Orissa, een provincie van het Britsch Oost-Indisch presidentschap Bengalen, telt op 1124 geogr. mijl omstreeks 4⅓de millioen inwoners. Zij ligt aan het verst inspringend gedeelte der westkust van de Golf van Bengalen en grenst in het zuiden aan het presidentschap Madras en in het westen aan de Centraal-provinciën. In het binnenland verheffen er zich met bosch begroeide en door eene half beschaafde bevolking slechts schaars bewoonde heuvelketens, terwijl het aan zee gelegen gedeelte, omzoomd door eene smalle strook aangeslibd land, welke zich van den mond der Hoegli tot aan de grenzen naar de zijde van Madras uitstrekt en aan zee over eene breedte van 8—16 Ned. mijl met boom- en struikgewas bedekt, maar voor ’t overige digt bevolkt, zeer vruchtbaar is. Groote rivieren, van gemelde heuvelketens afdalend, laten er bij het bereiken der vlakte vele gerolde steenen zinken en veroorzaken in den regentijd, bij hoogen waterstand, geweldige overstroomingen.

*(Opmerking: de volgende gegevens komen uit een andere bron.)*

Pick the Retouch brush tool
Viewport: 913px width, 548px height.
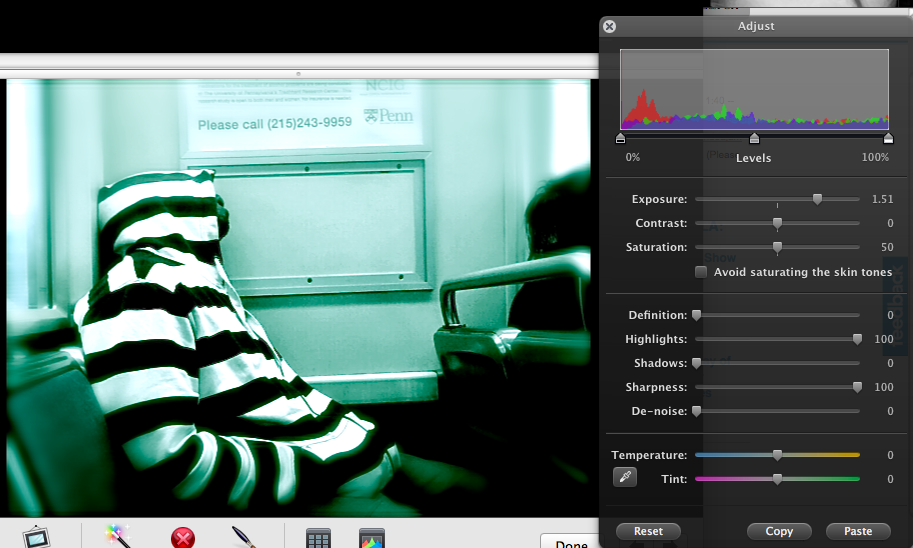246,537
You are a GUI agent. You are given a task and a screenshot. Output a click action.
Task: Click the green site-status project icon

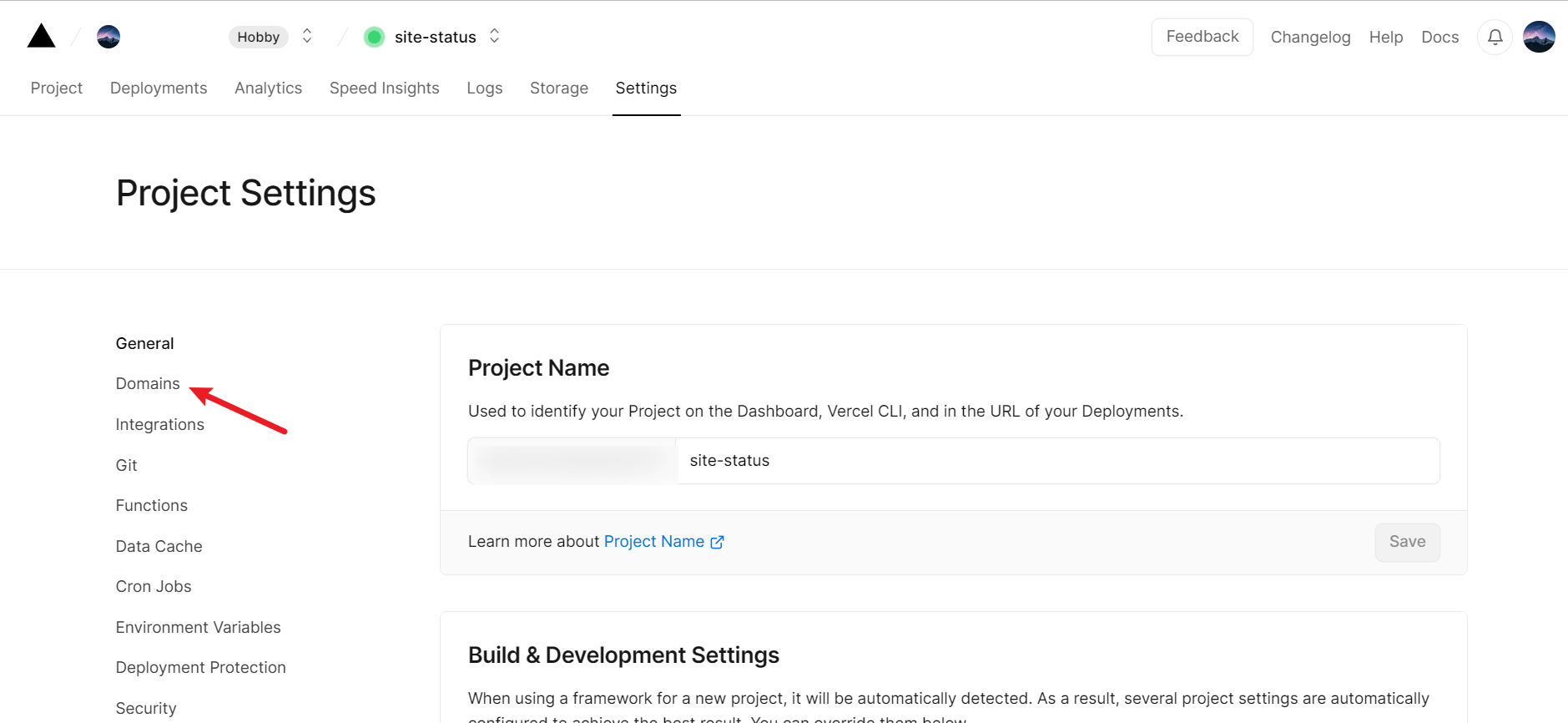[x=375, y=37]
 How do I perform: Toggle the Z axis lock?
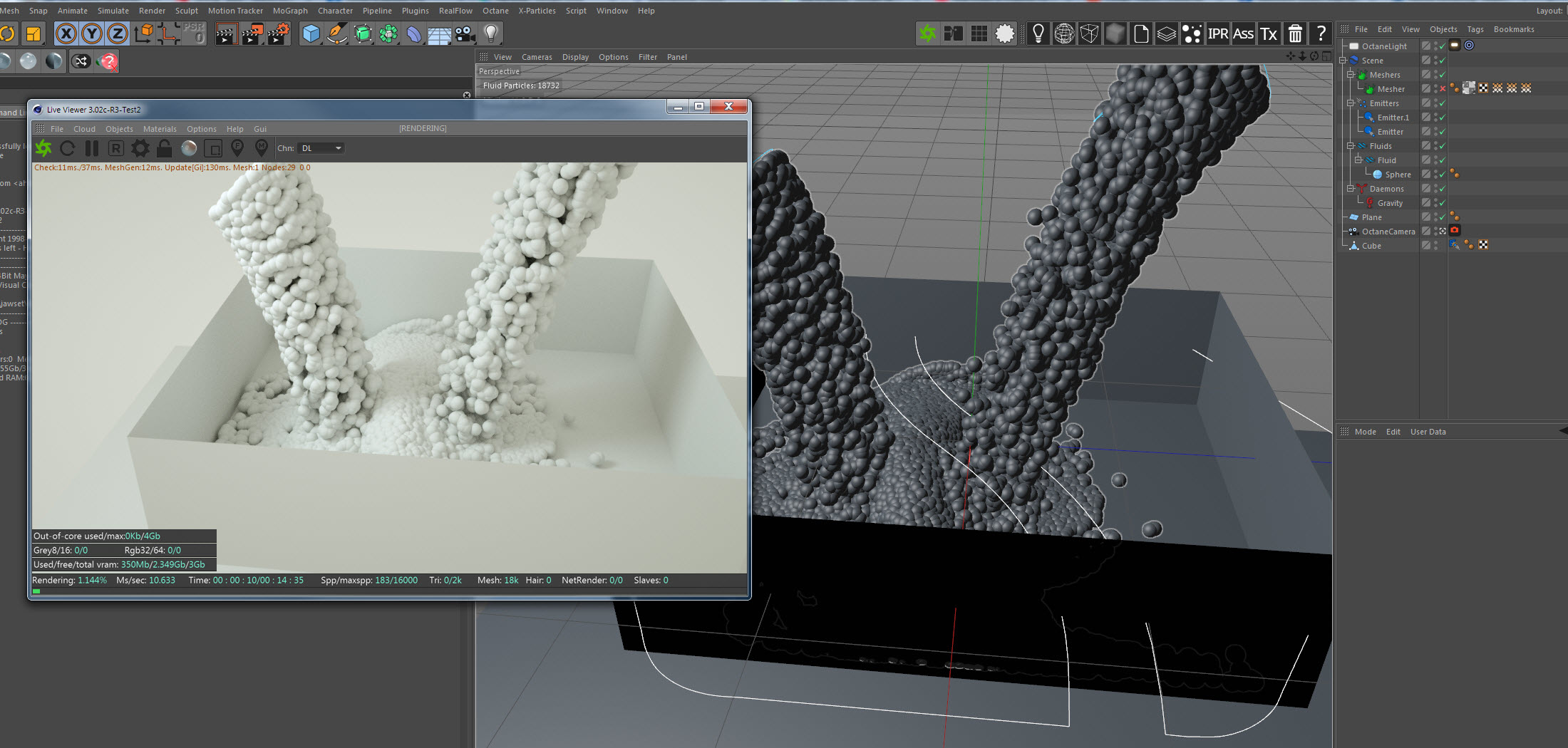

Om deze te verhoeden en tevens om het water in het dorre saizoen te verspreiden, heeft men er sedert 1866 bevaarbare kanalen aangelegd, die reeds 33 millioen gulden kosten, maar thans ook 600000 Ned. bunders land besproeijen, terwijl men die weldaad in ’t vervolg aan nog 800000 Ned. bunders zal schenken. In het zuidwestelijk gedeelte der provincie, niet ver van de zee, ligt het Tsjilkameer, 16 geogr. mijl groot. De gemiddelde hoeveelheid regen bedraagt er jaarlijks 1420 Ned. streep, en de gemiddelde jaarlijksche warmte 26,8° C. Rijst is er het voornaamste voedsel, en in het gebergte verbouwt men Europésche graansoorten. Van belang is er ook de zoutproductie door het verdampen van zeewater. Zoowel van de landals van de zeezijde is Orissa tot nu toe moeijelijk te bereiken; alleen False Point aan den mond der Mahanadi verschaft aan de schepen eene veilige ankerplaats. Van de rivieren is er geene enkele voor zeeschepen bevaarbaar.
De voornaamste stapelplaats van den handel van Orissa is Balasor. De bevolking bestaat er uit bijna 1 millioen oorspronkelijke bewoners en 74000 Mohammedanen, en voor ’t overige uit Hindoe’s. De eersten bewonen de bergstreek en vormen eene woeste bevolking. — Orissa is het heilige land der Hindoe’s, en in hunne oude gewijde geschriften wordt het voorgesteld als een door de góden gesticht rijk. Ook thans nog trekken uit alle oorden van Indië bedevaartgangers derwaarts, wier aantal men eenigzins kan afmeten naar de feiten, dat er jaarlijks omstreeks 12000 bezwijken aan de gevolgen van vermoeijenis, en dat alleen de heilige tempel van Djaggernaut te Puri op feestdagen door 30000 pelgrims wordt bezocht. Door deze reizigers is Orissa wijd en zijd bekend geworden en tevens de welvaart van de bevolking toegenomen. Tevens vindt men er vele puinhoopen van antieke gebouwen en vele fraaije tempels uit den nieuweren tijd.
De geschiedenis van Orissa vermeldt niet veel merkwaardigs, hoewel de dienst van Djaggernaut en Siwa, aldaar heerschende, een grooten invloed had op het godsdienstig leven der Indiërs. De voormalige hoofdstad van dit gewest was Dsjadsjpoer aan de Bairatani. Omstreeks het jaar 1000 na Chr. werd Kattak of Koettak de hoofdstad des Rijks en bleef tot nu toe de zetel van het bestuur. In de 16de eeuw viel Orissa in handen der Mohammedanen, en sedert 1761 werd deze provincie uitgezogen door de Mahratten. Reeds in 1765 erlangde de Oost-Indische Compagnie van den Mogol het regt, om in Orissa belastingen te heffen, doch het duurde tot aan 1803 voordat dit land eene Engelsche provincie werd. Thans is zij in 4 arrondissementen verdeeld; drie van deze behooren tot de vlakte, doch het vierde omvat het gebergte, is gesplitst in 21 kleine Staten en wordt door Indische vorsten bestuurd.